Il silenzio che ha accolto gli ebrei sopravvissuti alla Shoah: riprendiamoci la Memoria
17 Novembre 2025 alle 11:23
Quando pensiamo al 1945, immaginiamo la fine di un incubo. Ma per molti ebrei sopravvissuti alla Shoah, il dopoguerra non fu un ritorno alla vita: fu l’inizio di un altro tipo di solitudine. Dopo la liberazione, migliaia di uomini, donne e bambini cercarono di tornare nelle loro città, nelle loro case, nei luoghi che avevano lasciato. Quello che trovarono, però, non fu accoglienza, ma il suo esatto contrario. Le società europee, impegnate a ricostruirsi e desiderose di lasciarsi alle spalle gli anni della distruzione, non erano pronte a incontrare lo sguardo di chi era sopravvissuto.

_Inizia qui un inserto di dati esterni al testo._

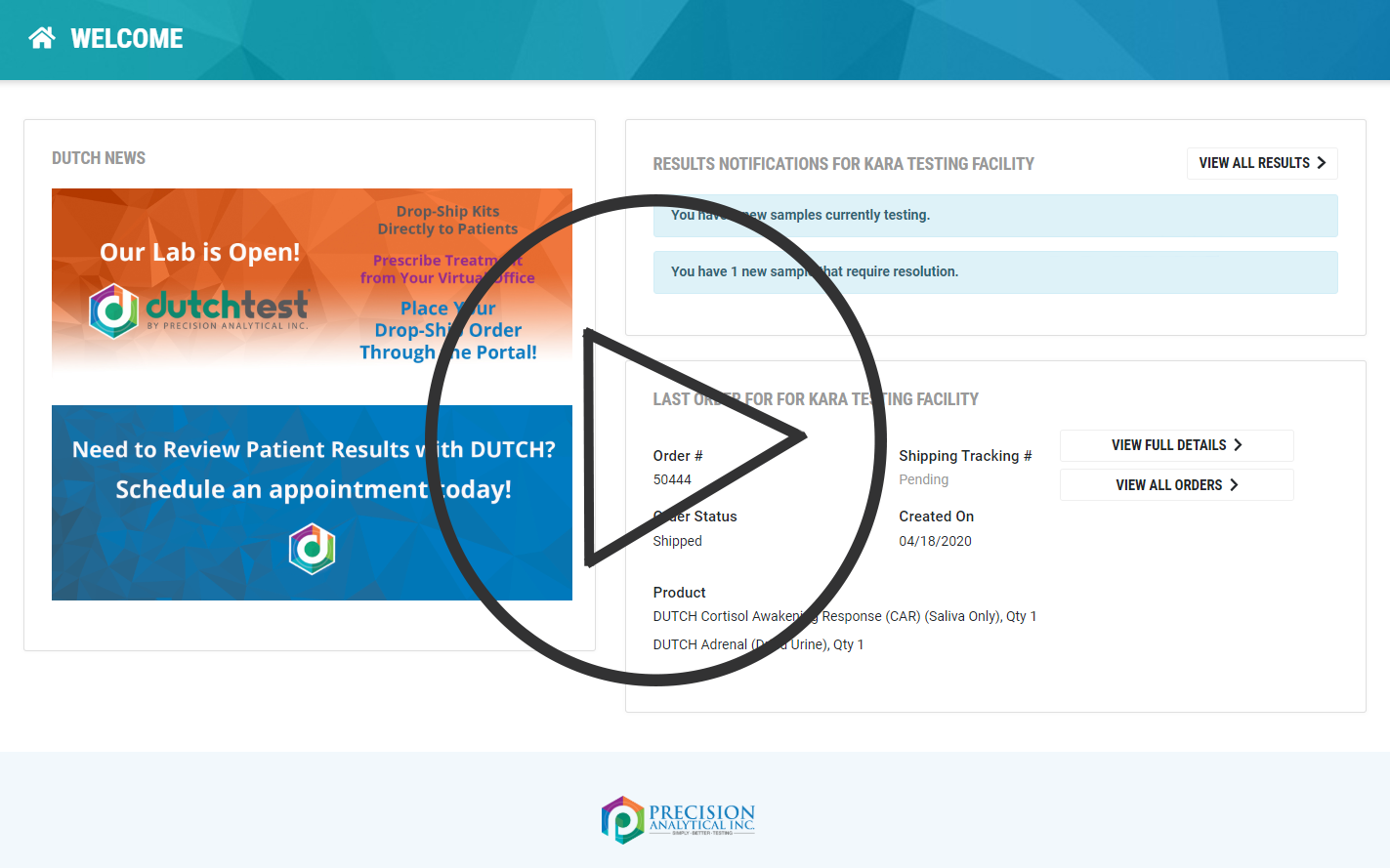Click the home icon in the header

41,36
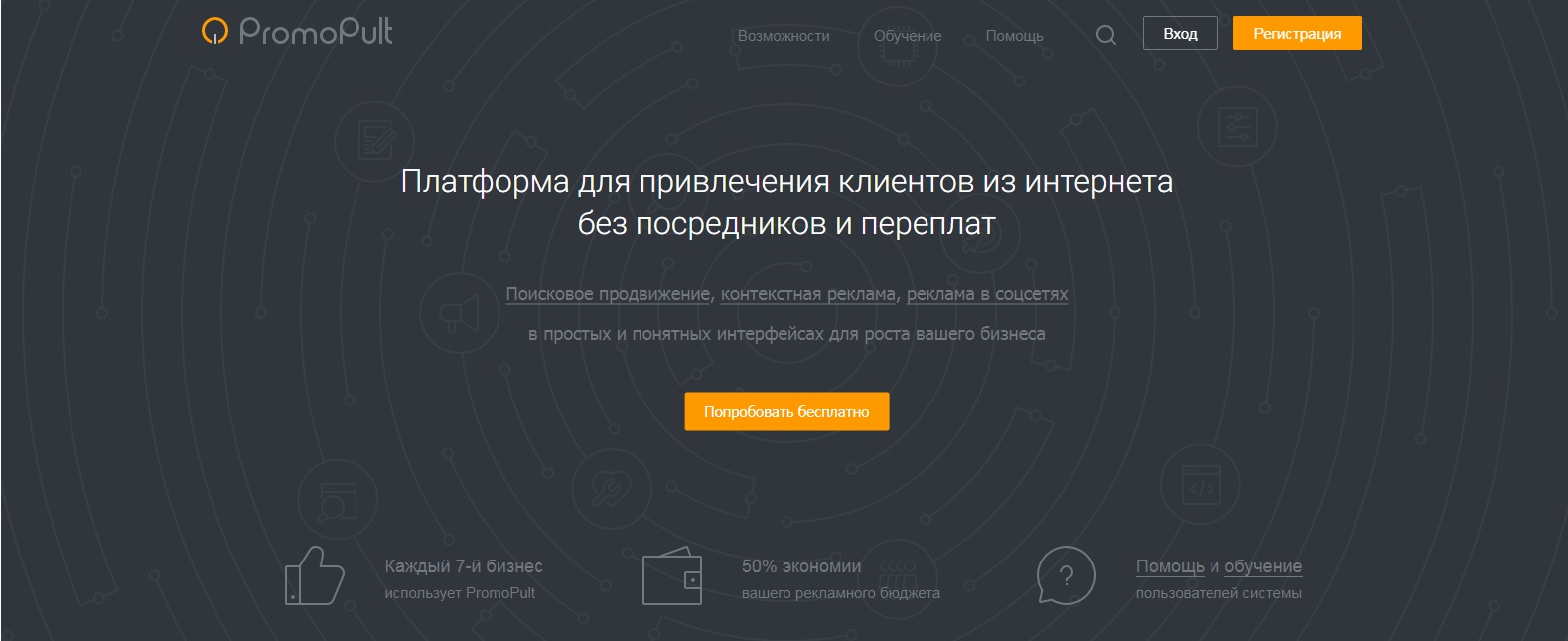Open the Возможности menu item
Image resolution: width=1568 pixels, height=641 pixels.
[x=784, y=36]
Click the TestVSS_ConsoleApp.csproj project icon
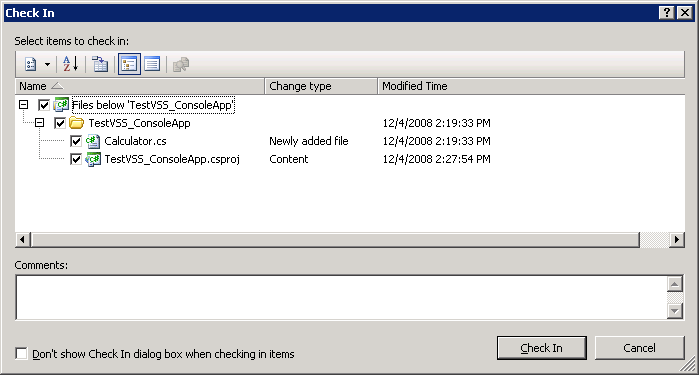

Riconoscere i sopravvissuti avrebbe significato riconoscere anche le responsabilità diffuse: l’indifferenza, la complicità, l’antisemitismo radicato che non era scomparso con la sconfitta del nazismo. Nessuno era ansioso di abbracciare i fantasmi rientrati dai lager. La loro sopravvivenza era anzi una minaccia, un monito sgradito. Così il ritorno non fu ricongiungimento ma diffidenza, esclusione, rifiuto. O in molti casi non ci fu nessun ritorno. Rientrare nelle proprie case saccheggiate ed espropriate, nei propri quartieri irriconoscibili era impossibile, e comunque sconsigliabile. In molti casi, la “liberazione” significò rimanere in campi di raccolta allestiti negli stessi luoghi dei lager appena liberati. Le baracche non sparirono subito, le recinzioni rimasero, e anche la sorveglianza. La libertà non coincideva ancora con una vita possibile. Il mondo fuori dai campi stentava a riconoscere la presenza di chi aveva attraversato lo sterminio.
Questo è il punto da cui parte la settimana che si apre oggi. Non per rinnovare lo sguardo su un trauma individuale, ma per restituire un fatto storico spesso dimenticato: la Shoah non finisce nel 1945. Per molti sopravvissuti, il dopoguerra è stato un lungo attraversamento di spazi che non accoglievano, di luoghi che non restituivano continuità, di tentativi di racconto che non trovavano ascolto. Riprendere questa parte della storia significa comprendere la Memoria non come un’eredità immediata, ma come un processo difficile, nato in un mondo che non era ancora pronto a riconoscere ciò che era accaduto. È da questo silenzio che comincia la nostra settimana.